Source data:
■ ■ ■ ■ ■

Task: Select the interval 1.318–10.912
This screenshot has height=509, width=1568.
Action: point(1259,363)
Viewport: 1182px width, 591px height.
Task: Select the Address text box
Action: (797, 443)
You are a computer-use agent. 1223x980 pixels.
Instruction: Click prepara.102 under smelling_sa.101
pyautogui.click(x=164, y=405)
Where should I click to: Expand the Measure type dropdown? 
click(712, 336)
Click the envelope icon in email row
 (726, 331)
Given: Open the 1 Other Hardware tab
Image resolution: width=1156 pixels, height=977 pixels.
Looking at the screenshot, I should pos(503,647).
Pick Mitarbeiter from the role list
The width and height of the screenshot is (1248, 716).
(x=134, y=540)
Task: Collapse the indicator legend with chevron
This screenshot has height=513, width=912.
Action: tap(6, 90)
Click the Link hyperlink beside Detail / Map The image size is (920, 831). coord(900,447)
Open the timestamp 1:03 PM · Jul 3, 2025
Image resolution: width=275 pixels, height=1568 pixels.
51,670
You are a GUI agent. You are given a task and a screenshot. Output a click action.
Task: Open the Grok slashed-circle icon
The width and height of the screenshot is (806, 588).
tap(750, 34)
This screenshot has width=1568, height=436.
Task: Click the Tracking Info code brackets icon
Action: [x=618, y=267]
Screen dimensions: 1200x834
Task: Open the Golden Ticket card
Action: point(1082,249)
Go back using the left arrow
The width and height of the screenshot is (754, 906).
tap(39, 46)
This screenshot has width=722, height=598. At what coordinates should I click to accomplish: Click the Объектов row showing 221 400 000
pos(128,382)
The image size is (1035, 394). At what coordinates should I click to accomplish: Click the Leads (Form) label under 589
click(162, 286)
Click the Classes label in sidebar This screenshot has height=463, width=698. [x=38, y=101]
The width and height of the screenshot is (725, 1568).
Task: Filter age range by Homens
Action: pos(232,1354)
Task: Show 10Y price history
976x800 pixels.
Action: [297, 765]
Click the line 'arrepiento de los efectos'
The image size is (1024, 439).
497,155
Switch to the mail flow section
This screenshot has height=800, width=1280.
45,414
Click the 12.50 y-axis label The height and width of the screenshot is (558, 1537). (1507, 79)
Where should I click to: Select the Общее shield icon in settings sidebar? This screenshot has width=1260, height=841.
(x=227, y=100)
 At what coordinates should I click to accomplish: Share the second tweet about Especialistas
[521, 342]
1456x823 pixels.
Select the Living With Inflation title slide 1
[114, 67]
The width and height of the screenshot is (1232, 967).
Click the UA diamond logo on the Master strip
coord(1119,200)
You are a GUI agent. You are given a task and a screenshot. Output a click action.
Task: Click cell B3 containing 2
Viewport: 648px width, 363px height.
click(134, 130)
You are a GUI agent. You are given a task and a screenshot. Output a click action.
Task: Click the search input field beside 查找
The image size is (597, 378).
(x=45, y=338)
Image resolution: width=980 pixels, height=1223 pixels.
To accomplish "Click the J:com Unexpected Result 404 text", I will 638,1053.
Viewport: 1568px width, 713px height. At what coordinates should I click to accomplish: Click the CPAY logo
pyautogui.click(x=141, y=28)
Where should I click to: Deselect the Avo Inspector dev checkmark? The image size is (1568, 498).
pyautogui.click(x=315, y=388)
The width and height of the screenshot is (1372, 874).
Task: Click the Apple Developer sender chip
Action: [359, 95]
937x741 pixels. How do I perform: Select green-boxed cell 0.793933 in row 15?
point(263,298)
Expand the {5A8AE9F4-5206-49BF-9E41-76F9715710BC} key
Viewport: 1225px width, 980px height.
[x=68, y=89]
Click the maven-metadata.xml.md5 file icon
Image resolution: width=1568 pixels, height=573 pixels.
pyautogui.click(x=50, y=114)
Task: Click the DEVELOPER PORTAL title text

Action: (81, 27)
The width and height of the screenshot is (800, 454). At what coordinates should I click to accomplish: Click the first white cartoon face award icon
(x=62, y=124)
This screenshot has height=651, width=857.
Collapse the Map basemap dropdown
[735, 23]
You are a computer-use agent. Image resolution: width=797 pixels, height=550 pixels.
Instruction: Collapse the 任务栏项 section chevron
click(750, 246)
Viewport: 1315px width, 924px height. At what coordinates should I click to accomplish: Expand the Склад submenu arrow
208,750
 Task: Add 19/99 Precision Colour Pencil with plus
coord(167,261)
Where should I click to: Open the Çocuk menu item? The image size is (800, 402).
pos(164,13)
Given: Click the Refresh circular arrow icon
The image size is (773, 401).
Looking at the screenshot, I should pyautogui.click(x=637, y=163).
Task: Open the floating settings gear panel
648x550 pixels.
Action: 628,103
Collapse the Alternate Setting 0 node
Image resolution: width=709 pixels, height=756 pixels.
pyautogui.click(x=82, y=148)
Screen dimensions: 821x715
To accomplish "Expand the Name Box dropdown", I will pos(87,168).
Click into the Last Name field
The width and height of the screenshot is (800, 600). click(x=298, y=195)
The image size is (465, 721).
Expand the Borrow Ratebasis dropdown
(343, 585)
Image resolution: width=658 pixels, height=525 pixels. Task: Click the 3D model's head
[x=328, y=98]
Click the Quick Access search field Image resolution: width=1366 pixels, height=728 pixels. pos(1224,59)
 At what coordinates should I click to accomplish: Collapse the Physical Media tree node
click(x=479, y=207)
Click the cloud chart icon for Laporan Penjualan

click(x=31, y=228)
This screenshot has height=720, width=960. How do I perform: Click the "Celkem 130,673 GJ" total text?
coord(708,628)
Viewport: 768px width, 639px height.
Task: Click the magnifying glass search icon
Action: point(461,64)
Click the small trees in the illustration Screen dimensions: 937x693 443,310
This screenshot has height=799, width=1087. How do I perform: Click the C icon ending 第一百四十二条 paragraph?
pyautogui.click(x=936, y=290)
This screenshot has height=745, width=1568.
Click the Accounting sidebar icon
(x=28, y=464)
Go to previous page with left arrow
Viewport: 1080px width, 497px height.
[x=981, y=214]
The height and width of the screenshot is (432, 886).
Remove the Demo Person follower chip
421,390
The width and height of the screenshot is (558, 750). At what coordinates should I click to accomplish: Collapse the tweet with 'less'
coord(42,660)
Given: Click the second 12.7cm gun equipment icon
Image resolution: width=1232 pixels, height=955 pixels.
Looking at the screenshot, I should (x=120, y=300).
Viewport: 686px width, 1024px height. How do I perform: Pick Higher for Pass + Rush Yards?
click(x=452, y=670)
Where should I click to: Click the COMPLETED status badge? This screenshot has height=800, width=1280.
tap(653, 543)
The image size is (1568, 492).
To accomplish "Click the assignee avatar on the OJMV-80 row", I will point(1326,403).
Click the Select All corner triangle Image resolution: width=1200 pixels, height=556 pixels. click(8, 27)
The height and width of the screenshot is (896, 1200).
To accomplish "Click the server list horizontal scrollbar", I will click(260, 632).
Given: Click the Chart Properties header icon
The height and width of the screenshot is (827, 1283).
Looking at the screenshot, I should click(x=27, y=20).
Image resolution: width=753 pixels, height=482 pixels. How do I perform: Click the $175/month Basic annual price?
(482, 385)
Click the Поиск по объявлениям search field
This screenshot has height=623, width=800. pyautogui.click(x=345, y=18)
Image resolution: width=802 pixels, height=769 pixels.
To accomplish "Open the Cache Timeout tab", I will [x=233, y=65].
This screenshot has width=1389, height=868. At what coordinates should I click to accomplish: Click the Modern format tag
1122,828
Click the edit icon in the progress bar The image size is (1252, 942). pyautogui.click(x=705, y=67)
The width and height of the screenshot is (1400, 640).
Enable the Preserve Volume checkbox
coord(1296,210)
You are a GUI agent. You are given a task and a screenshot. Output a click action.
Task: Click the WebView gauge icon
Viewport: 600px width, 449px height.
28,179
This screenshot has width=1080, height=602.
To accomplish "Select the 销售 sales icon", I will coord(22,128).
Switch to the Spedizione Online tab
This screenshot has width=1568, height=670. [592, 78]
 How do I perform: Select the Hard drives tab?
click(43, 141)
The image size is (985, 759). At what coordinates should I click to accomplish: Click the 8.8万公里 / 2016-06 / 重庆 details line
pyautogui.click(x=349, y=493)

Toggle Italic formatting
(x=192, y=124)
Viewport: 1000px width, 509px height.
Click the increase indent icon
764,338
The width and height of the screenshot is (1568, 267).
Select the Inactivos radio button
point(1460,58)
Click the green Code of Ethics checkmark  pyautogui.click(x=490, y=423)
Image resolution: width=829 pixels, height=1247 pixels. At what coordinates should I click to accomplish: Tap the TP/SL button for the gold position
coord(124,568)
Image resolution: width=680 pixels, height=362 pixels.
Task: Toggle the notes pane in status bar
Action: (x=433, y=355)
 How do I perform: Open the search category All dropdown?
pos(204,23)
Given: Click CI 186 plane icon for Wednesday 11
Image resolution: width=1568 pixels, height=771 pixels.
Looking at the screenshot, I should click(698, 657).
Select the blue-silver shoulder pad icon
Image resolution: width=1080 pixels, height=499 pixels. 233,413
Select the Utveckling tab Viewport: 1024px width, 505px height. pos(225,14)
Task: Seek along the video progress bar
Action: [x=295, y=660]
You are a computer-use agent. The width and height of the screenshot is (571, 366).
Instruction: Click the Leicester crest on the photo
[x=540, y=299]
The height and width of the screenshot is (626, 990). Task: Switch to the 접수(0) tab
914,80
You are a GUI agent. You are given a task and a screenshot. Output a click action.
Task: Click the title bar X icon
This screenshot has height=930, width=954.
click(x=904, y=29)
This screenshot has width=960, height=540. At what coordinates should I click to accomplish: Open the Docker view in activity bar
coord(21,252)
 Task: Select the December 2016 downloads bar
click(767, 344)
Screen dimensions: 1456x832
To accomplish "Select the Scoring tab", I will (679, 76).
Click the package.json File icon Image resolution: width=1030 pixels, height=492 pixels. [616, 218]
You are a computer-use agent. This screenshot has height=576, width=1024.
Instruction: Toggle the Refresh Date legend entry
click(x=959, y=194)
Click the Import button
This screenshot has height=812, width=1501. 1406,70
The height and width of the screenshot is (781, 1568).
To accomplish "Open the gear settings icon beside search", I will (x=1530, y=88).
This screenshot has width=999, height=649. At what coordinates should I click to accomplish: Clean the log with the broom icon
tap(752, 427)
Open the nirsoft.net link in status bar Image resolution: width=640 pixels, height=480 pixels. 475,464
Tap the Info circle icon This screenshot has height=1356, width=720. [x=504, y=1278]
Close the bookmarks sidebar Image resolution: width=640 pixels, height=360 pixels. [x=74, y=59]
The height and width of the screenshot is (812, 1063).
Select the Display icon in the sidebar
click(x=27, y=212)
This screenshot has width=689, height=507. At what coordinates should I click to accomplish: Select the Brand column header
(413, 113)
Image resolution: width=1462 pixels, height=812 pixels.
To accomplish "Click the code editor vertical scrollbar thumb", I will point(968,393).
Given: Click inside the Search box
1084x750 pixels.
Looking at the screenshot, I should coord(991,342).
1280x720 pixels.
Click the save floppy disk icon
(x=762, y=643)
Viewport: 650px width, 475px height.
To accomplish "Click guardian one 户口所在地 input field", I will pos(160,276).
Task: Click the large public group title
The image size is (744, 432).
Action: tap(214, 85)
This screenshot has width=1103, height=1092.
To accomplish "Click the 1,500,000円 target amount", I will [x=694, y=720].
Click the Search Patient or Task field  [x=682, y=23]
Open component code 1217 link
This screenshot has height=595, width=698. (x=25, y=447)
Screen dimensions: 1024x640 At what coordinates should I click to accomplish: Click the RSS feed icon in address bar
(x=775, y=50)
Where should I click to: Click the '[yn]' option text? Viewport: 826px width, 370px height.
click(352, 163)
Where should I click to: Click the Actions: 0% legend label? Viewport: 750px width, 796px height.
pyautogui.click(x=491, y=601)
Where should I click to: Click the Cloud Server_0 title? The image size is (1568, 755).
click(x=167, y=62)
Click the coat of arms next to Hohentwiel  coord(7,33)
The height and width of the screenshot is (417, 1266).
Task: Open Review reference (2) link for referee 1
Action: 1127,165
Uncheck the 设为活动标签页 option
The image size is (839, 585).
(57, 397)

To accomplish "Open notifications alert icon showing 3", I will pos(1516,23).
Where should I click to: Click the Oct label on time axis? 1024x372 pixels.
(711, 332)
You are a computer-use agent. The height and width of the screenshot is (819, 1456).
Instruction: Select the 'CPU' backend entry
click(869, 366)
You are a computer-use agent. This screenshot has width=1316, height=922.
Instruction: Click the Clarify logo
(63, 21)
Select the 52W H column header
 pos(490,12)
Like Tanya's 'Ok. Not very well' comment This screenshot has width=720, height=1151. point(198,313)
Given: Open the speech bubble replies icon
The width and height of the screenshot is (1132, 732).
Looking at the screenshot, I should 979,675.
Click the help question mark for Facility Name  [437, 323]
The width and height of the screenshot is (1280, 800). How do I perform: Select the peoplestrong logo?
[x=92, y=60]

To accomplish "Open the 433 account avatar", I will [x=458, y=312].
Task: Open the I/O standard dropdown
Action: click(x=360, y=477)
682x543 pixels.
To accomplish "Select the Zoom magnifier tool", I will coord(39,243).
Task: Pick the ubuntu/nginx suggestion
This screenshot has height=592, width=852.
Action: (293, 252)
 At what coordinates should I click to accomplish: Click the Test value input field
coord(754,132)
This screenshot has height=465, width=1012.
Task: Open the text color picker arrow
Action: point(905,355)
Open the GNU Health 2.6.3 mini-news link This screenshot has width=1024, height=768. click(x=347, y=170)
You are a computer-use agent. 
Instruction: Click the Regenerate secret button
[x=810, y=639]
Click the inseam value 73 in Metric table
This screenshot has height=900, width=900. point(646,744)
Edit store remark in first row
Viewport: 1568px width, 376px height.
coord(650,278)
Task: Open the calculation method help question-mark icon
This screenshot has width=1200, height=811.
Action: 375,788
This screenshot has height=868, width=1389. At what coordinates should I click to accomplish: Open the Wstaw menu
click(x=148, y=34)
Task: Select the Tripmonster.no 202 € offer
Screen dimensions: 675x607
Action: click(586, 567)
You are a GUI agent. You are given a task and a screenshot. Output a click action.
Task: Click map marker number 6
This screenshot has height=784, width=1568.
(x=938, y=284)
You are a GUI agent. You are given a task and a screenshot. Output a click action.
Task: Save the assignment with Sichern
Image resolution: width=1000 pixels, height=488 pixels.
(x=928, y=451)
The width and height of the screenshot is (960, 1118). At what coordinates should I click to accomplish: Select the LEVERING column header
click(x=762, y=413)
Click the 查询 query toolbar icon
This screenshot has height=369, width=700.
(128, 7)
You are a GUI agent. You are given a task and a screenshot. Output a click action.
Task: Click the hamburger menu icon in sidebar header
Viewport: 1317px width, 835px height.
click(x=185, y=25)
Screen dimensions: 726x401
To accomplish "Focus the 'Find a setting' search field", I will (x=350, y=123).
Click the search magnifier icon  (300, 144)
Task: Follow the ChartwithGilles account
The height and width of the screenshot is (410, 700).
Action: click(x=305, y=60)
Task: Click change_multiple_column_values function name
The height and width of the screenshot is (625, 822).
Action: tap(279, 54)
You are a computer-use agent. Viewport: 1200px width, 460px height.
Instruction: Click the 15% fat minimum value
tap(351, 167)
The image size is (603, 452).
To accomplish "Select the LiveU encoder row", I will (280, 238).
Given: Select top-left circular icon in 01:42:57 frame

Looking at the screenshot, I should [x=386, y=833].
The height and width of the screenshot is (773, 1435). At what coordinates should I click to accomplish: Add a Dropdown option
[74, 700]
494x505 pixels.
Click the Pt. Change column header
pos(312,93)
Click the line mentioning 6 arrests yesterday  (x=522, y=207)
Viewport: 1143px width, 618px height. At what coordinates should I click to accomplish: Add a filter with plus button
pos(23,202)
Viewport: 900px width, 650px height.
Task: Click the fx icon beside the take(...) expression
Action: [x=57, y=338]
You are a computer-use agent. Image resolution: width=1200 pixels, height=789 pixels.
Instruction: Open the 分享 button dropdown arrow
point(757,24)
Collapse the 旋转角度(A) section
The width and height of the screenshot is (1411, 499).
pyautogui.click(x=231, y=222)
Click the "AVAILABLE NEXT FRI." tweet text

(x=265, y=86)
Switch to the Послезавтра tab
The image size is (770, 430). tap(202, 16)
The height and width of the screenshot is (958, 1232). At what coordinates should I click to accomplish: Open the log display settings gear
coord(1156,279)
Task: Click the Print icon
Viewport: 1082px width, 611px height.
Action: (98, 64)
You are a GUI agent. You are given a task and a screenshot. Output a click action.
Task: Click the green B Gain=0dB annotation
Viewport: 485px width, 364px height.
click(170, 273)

■ ■ ■ ■ ■

Task statement: Output only an exact transcription of the lines above from the one with "Where should I click to: Click the Oct" up to and including the one with "Task: Open the calculation".

Solved problem:
Where should I click to: Click the Oct label on time axis? 1024x372 pixels.
(711, 332)
You are a computer-use agent. The height and width of the screenshot is (819, 1456).
Instruction: Select the 'CPU' backend entry
click(869, 366)
You are a computer-use agent. This screenshot has width=1316, height=922.
Instruction: Click the Clarify logo
(63, 21)
Select the 52W H column header
 pos(490,12)
Like Tanya's 'Ok. Not very well' comment This screenshot has width=720, height=1151. point(198,313)
Given: Open the speech bubble replies icon
The width and height of the screenshot is (1132, 732).
Looking at the screenshot, I should 979,675.
Click the help question mark for Facility Name  [437, 323]
The width and height of the screenshot is (1280, 800). How do I perform: Select the peoplestrong logo?
[x=92, y=60]

To accomplish "Open the 433 account avatar", I will [x=458, y=312].
Task: Open the I/O standard dropdown
Action: click(x=360, y=477)
682x543 pixels.
To accomplish "Select the Zoom magnifier tool", I will coord(39,243).
Task: Pick the ubuntu/nginx suggestion
This screenshot has height=592, width=852.
Action: (293, 252)
 At what coordinates should I click to accomplish: Click the Test value input field
coord(754,132)
This screenshot has height=465, width=1012.
Task: Open the text color picker arrow
Action: point(905,355)
Open the GNU Health 2.6.3 mini-news link This screenshot has width=1024, height=768. click(x=347, y=170)
You are a computer-use agent. 
Instruction: Click the Regenerate secret button
[x=810, y=639]
Click the inseam value 73 in Metric table
This screenshot has height=900, width=900. point(646,744)
Edit store remark in first row
Viewport: 1568px width, 376px height.
coord(650,278)
Task: Open the calculation method help question-mark icon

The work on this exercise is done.